According to an official in the Commerce Ministry, while the government was "keeping a close watch on gold imports and its macroeconomic impact, no immediate action was on the cards".

He said that soft commodity and oil prices were limiting the negative impact of rising gold imports and though the government was not ‘complacent’, any immediate measures were ruled out.

During March 2015, India imported 125 t of gold, nearly double that shipped in the corresponding month of 2014.

In value terms, imports in March were estimated at $4.98-billion, up from $1.55-billion and $1.98-billion during January and February, respectively. Gold imports in April were expected to reach 100 t.
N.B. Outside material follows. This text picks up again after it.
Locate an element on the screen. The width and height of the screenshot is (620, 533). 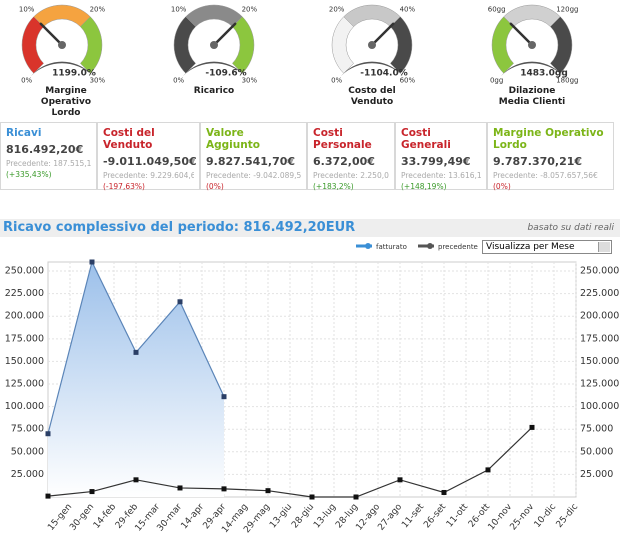
y-tick-label: 250.000 is located at coordinates (24, 272).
However, in contrast to the government’s stance, the Reserve Bank of India (RBI) was taking a more hawkish position, as indicated by its missive earlier this month to all designated gold importing commercial banks and trading houses to explain the cause of the spurt in shipments at a time when reports indicated a stockpile of the precious metal within gold processing industry.

Simultaneously, the much-awaited financial instruments to monetise household gold holdings were still a ‘work in progress’ according to a Commerce Ministry official.
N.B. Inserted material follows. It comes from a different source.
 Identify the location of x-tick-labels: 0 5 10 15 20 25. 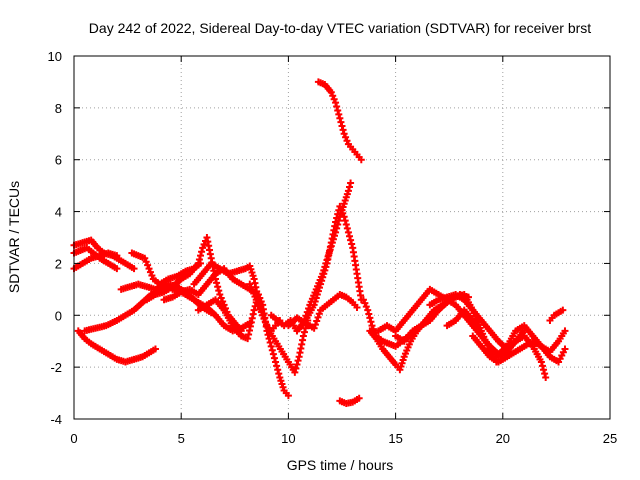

He said that measures to check gold imports would definitely be kept on hold until such time as the government had framed the financial instruments and made an announcement next month.

While presenting the national budget for 2015/16, the government outlined plans to introduce a sovereign gold bond at a fixed interest rate and redeemed in cash based on the gold price on the date of maturity of the bond.

According to rough estimates by the Commerce Ministry, the sovereign bond held the potential of freeing up 25 000 t of gold currently held largely by rural households.

The government was banking on a comfortable current account deficit (CAD) position for not rushing into checking rising gold imports.

For 2014/15, the CAD declined to 0.9% of gross domestic product (GDP) and it was forecast at 1% of GDP for the current financial year. This was down from 4.8% in 2012/13 and 1.7% in 2013/14.

However, the RBI’s concern over rising gold imports was triggered by the decline in Indian merchandise exports and the subsequent fall in foreign exchange earnings. Indian exports were down 21% in March, the sharpest fall in the last six years.

During 2014/15, India’s earnings from merchandise exports were pegged at $310-billion lower than the targeted $340-billion.

Officials said that the difference in stance between trade policy makers in the government and monetary authorities in the RBI would have to be reconciled before any measures to check rising imports could be considered.